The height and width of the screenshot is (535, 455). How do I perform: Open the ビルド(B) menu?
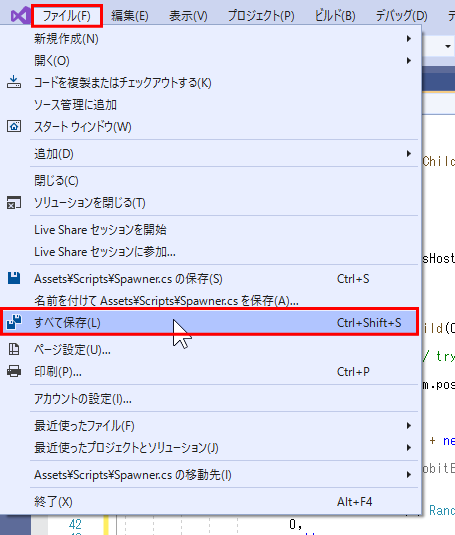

▬▬▬

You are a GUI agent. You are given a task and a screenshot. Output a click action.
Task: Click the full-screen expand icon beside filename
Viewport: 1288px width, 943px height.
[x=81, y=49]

▬▬▬

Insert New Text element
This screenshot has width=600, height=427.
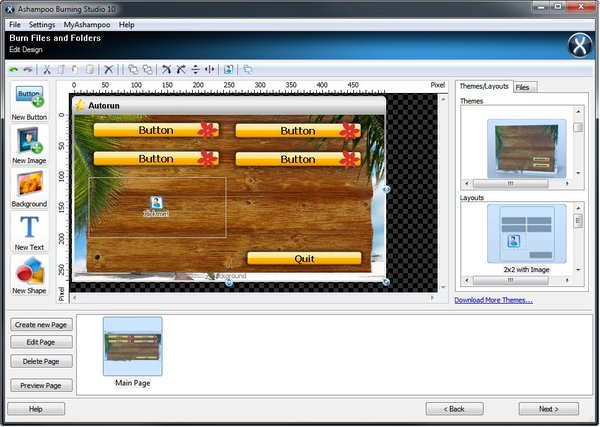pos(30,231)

▬▬▬

### Task requirements
Output the lines exactly as they appear, beginning at the line containing "You are a GUI" and stopping after the line containing "[x=81, y=49]".

### Result of this task
You are a GUI agent. You are given a task and a screenshot. Output a click action.
Task: Click the full-screen expand icon beside filename
Viewport: 1288px width, 943px height.
[x=81, y=49]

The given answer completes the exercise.